Рим рано женил своих молодых людей, рассчитывая тем «остепенить» их — не дать им времени развратиться. Но, как известно, браки в Риме не отличались прочностью. В числе причин неустойчивости брачных союзов, — притом на одном из первых мест, — надо поставить пагубное влияние раба-сверстника, сотоварища и ментора холостых пороков молодого мужа. Вместе с хозяином, волей-неволей, остепенялся и приближенный раб.

★ ★ ★

▶ [Список задач]:
[a] Перескажите короче абзац фрагмента о римских браках, начинающийся словами «Рим рано женил», сохранив главные факты.
[b] Выпишите из фрагмента о римских браках отрывок между словами «Рим рано женил» и «и приближенный раб.» включительно.

★ ★ ★

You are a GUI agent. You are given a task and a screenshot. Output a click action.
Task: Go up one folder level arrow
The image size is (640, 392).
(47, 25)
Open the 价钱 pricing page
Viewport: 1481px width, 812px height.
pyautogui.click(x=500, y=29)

★ ★ ★

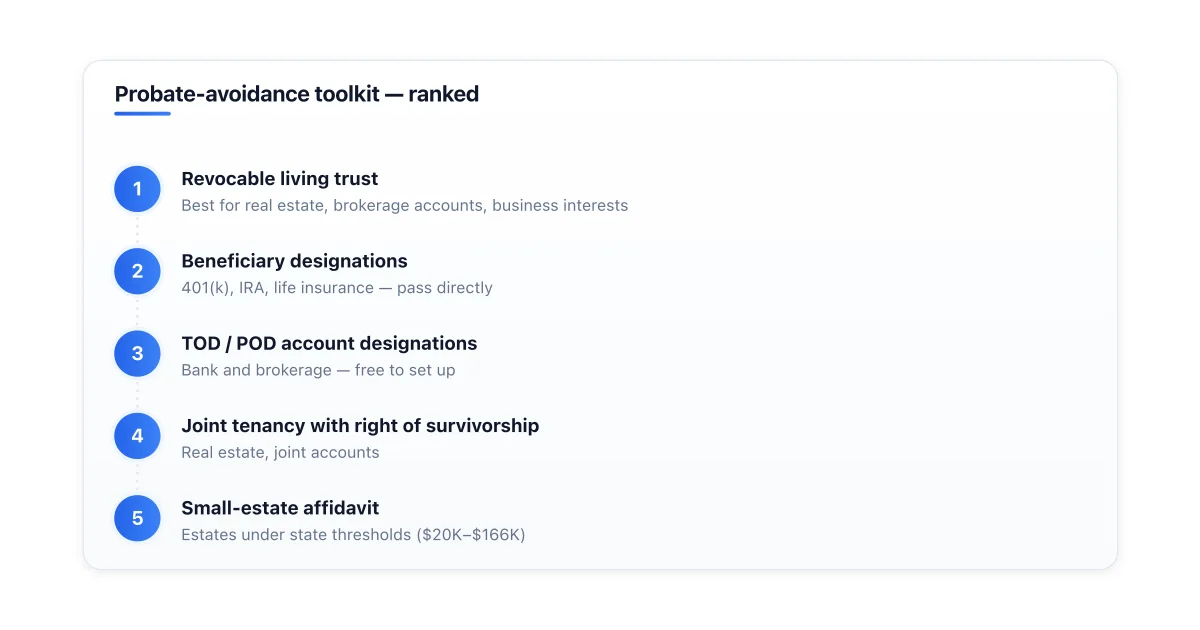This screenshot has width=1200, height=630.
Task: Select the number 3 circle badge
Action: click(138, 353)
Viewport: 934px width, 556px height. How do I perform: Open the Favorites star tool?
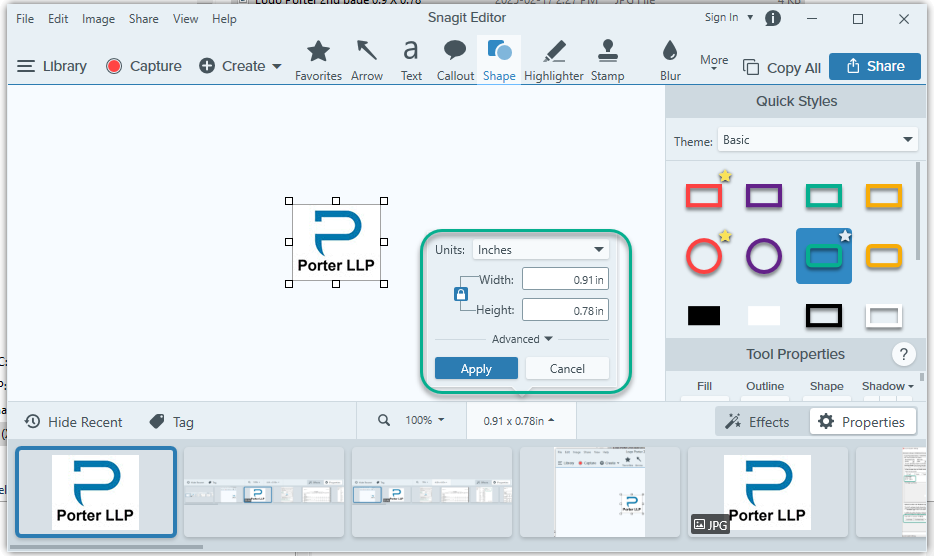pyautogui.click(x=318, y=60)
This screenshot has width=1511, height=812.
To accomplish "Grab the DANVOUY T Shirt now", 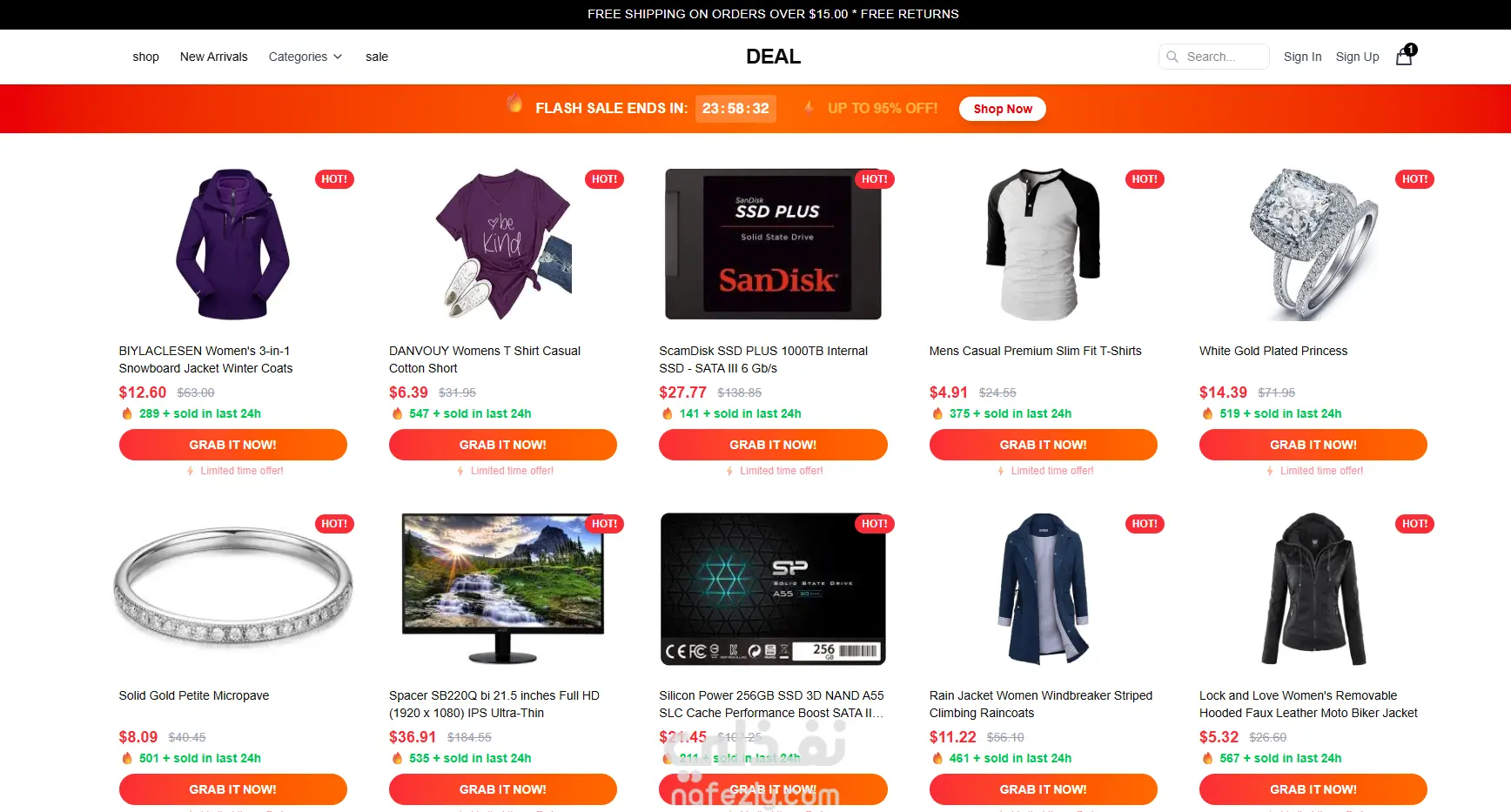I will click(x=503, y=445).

★ ★ ★

▶ [Результаты]:
[a] Рим женил юношей рано, чтобы они не успели развратиться, однако римские браки были непрочными. Одна из главных причин — пагубное влияние раба-сверстника, товарища и наставника молодого мужа в холостых пороках. Вместе с хозяином поневоле остепенялся и этот приближенный раб.

[b]
Рим рано женил своих молодых людей, рассчитывая тем «остепенить» их — не дать им времени развратиться. Но, как известно, браки в Риме не отличались прочностью. В числе причин неустойчивости брачных союзов, — притом на одном из первых мест, — надо поставить пагубное влияние раба-сверстника, сотоварища и ментора холостых пороков молодого мужа. Вместе с хозяином, волей-неволей, остепенялся и приближенный раб.